Doch wie gelang es Google & CO innerhalb relativ kurzer Zeit eine dermassen grosse Marktdominanz aufzubauen? Dies hängt entscheidend mit den Skaleneffekten der digitalen Netzwerkökonomie zusammen. Durch die intensive Verwendung und den Ausbau von Google, Facebook oder Amazon steigt der Nutzen ihrer offerierten Leistungen immer mehr an, was wiederum zu einer weiteren Erhöhung der Nachfrage führt und beispielsweise einen Klick auf Google-Werbung immer wertvoller macht. Haben solche Unternehmen einmal eine bestimmte kritische Grösse erreicht, dann nimmt die Marktdominanz stets weiter zu, ohne dass der Arbeitsaufwand und somit die bezahlten Löhne wesentlich erhöht werden müssen. Beginnen nun solche Superstar-Firmen in wichtigen Branchen zu dominieren, dann geht der Anteil der Löhne am BIP immer mehr zurück, da diese Firmen mit relativ wenig Arbeit sehr hohe Gewinne erzielen. Und genau das haben die Autoren der Studie auch beobachtet. So sanken die Löhne als Anteil am BIP von 1980 bis 2010 in den USA von 66 Prozent auf 60 Prozent und in Deutschland von 72 Prozent auf 66 Prozent, während sie vorher über Jahrzehnte einen konstanten Anteil aufwiesen.

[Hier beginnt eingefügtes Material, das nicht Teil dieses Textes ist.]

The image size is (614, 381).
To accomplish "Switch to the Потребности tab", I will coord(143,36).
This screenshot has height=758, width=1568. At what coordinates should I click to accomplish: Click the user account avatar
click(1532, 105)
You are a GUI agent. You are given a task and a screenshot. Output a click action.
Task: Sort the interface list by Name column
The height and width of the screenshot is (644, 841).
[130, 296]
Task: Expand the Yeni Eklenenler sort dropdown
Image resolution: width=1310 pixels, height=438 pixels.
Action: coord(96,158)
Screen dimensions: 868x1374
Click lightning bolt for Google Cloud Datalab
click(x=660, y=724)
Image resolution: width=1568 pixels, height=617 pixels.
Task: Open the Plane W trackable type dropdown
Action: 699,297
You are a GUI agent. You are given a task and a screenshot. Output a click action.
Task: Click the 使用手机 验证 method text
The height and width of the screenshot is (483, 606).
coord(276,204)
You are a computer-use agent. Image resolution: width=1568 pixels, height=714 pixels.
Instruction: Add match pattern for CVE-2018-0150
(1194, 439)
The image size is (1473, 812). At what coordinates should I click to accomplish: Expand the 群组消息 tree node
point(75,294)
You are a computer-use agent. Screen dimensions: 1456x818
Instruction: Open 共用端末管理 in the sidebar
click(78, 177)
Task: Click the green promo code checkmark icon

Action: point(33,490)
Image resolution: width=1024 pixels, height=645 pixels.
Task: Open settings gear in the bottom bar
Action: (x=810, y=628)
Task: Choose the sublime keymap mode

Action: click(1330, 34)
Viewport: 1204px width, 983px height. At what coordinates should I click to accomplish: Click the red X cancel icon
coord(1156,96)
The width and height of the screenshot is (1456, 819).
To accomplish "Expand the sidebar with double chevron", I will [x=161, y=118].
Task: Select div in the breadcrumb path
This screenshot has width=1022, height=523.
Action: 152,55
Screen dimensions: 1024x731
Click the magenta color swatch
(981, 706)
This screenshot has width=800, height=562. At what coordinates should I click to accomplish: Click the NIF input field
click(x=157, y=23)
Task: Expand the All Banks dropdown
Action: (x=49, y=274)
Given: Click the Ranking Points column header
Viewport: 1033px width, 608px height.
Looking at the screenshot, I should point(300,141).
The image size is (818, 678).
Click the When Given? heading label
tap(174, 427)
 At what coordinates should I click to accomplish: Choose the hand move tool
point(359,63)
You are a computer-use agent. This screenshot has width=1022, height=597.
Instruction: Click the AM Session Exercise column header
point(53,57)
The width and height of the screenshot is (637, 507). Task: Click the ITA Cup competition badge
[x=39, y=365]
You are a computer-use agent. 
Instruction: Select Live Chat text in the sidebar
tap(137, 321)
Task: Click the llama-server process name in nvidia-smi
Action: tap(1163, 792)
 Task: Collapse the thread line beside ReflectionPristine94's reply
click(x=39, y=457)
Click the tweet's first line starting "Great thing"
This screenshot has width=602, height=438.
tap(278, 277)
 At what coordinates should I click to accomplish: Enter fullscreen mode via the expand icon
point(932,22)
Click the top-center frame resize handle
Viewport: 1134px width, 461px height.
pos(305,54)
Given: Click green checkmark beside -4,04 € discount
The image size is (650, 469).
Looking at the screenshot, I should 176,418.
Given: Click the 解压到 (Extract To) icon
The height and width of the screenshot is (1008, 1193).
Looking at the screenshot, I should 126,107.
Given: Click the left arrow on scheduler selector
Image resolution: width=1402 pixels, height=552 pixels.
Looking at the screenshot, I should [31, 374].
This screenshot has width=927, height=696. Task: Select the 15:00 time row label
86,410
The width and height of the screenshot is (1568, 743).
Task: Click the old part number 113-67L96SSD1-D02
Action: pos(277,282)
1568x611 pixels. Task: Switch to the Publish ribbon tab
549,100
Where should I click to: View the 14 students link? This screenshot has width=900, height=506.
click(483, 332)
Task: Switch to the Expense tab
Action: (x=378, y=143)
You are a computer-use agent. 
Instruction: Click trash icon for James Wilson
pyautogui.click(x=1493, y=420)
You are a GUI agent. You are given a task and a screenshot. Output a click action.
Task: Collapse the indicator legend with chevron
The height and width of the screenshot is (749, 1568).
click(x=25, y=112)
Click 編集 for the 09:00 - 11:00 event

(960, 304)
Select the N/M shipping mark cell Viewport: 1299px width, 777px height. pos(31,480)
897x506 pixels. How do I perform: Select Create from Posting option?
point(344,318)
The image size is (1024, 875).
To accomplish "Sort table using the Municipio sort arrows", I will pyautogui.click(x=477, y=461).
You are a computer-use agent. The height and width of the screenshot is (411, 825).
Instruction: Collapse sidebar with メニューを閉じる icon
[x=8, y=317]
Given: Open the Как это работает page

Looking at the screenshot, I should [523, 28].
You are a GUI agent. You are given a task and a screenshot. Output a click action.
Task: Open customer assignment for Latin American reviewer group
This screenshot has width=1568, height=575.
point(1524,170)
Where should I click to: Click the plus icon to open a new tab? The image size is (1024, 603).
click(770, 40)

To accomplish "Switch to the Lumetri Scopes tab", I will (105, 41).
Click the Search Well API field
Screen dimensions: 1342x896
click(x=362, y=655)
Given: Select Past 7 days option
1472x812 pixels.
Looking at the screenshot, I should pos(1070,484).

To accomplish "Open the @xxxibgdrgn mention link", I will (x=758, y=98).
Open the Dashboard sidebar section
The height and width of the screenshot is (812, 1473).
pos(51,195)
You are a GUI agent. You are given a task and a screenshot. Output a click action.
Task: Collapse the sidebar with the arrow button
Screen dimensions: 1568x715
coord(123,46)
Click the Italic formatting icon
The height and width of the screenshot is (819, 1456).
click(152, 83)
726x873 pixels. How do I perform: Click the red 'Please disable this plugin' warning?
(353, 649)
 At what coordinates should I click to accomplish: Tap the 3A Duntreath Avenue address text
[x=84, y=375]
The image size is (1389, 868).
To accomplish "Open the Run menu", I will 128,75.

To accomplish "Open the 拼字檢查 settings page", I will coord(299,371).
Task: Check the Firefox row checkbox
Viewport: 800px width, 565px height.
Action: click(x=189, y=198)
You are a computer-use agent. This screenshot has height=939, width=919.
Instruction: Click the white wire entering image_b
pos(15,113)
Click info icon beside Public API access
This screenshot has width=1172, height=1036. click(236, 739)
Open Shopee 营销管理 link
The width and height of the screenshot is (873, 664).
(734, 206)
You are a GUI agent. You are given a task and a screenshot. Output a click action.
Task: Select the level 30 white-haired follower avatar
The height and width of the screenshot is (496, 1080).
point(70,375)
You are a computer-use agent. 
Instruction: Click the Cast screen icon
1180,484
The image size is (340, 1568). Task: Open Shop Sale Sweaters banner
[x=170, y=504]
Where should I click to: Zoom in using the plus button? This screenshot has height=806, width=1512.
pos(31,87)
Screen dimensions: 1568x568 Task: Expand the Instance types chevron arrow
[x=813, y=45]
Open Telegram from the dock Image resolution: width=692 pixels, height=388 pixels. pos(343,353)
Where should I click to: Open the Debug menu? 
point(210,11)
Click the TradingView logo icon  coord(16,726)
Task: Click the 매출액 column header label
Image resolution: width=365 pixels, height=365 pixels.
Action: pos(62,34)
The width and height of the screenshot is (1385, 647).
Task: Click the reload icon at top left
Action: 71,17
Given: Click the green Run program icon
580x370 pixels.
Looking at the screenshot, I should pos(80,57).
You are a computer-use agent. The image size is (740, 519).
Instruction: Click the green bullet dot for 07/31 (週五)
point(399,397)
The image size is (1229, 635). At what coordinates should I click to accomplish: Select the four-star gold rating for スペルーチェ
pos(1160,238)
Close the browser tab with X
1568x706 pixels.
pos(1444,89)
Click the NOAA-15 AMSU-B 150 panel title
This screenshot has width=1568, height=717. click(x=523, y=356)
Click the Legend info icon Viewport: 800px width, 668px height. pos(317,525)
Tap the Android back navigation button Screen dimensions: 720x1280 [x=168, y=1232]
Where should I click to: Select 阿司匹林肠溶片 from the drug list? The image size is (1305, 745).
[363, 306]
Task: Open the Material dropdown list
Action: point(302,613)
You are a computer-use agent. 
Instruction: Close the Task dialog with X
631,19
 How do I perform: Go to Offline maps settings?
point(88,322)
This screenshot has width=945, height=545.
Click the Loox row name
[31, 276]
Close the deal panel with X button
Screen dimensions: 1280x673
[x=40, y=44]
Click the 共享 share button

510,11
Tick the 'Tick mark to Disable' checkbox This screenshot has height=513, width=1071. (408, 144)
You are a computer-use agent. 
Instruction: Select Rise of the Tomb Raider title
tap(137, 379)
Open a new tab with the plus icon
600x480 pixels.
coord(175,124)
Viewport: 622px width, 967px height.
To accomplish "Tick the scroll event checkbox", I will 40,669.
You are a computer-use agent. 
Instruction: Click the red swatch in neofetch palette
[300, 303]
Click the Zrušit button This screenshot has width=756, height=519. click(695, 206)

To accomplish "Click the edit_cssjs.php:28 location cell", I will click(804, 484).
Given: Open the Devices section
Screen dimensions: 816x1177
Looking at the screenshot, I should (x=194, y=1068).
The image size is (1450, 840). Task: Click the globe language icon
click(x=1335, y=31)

Die Entwicklung zur digitalen Wirtschaft führt somit auch zu einer Monopolisierung wichtiger Märkte. Zwar gibt es Gesetze, welche Marktmacht verhindern sollten, doch die zuständigen Wettbewerbsbehörden werden sich an der digitalen Ökonomie noch die Zähne ausbeissen. Denn in der digitalen Wirtschaft gibt es nicht nur eine Zunahme von marktbeherrschenden Grosskonzernen, sondern auch eine Zunahme von Intransparenz. Aufgrund der angesammelten Daten über Kunden und ihr Verhalten wird es möglich, sowohl Produkte als auch Preise für den einzelnen Kunden masszuschneidern, was Preis- und Produktvergleiche zunehmend erschwert. Die Realität entfernt sich damit immer mehr vom Lehrbuchmodell des perfekten Marktes mit vollständiger Konkurrenz, welches in der digitalen Wirtschaft endgültig zur Fiktion wird.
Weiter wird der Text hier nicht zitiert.